If the parties are unable to agree on the amount, an assessment can be arranged, as set out in Rule 77 of the Dispute Resolution Practice Code.
September 8, 2000
David R. Draper Director’s Delegate
Date
Footnotes
- Ontario Regulation 776/93, as amended, the Statutory Accident Benefits Schedule—Accidents after December 31, 1993 and before November 1, 1996.
- Manolakos v. Royal Insurance, [1999] O.J. No. 3356.
- R.R.O. 1990, Reg. 672, as amended, the Statutory Accident Benefits Schedule—Accidents Before January 1, 1994, applying to accidents from June 22, 1990 to December 31, 1994.
- SABS-1994, s.21(1)6.
- I note that the election form is dated November 20, 1996, well after the 104-week mark — Arbitration exhibit 3, Tab 5, p.35.
- Explanation of Assessment by Insurance Company, dated December 23, 1996 (Arbitration Exhibit 3, Tab 5, p.36).
- This excerpt includes a number of obvious errors that have been corrected.
- Dr. Bhardwaj's last letter is dated July 7, 1997, and Prudential advised Mrs. Chafe-Moote of the February 1998 examinations by letter dated December 5, 1997.
- This is what Commission advised Prudential in response to receiving the copy of Prudential's letter to Dr. Bhardwaj.
- Arbitration transcript, Volume 1, p.214.

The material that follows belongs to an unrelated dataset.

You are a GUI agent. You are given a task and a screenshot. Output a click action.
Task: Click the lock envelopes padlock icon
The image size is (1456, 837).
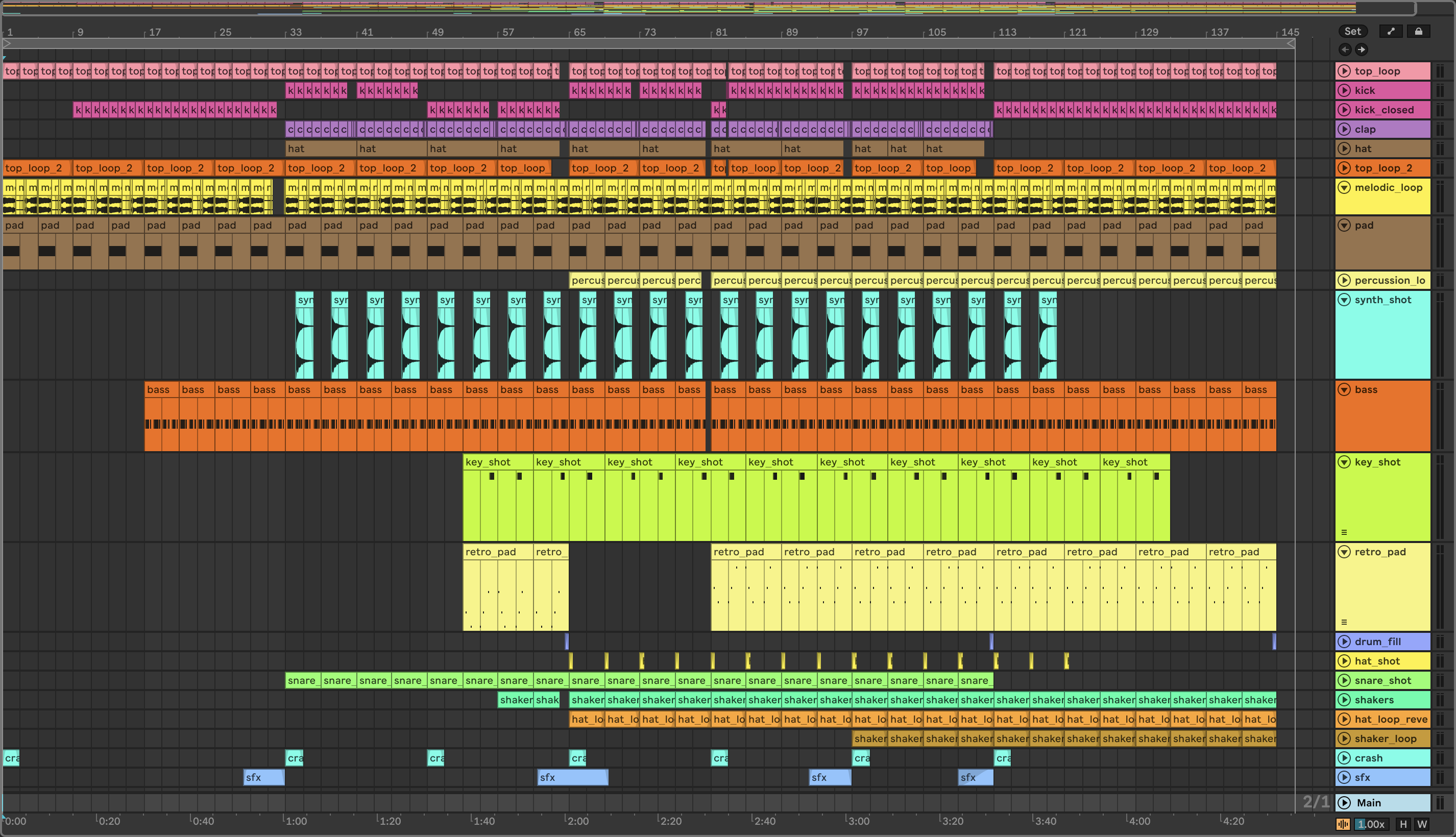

- Arbitration transcript, Volume 1, p.214 and pp.228-236.
- Arbitration transcripts, Volume 1, pp.46-47.
- Lopez and State Farm Mutual Automobile Insurance Company, (FSCO P98-00031, September 20, 1999); Jensen and GAN Canada Insurance Company, (FSCO P96-00079, March 31, 1999); Rocca and AXA Insurance Company, (FSCO A97-000903, March 10, 1999); and Quarrington and Jevco Insurance Company (OIC A-010804, July 17, 1995).
- See arbitration transcript, Volume 4, p.756.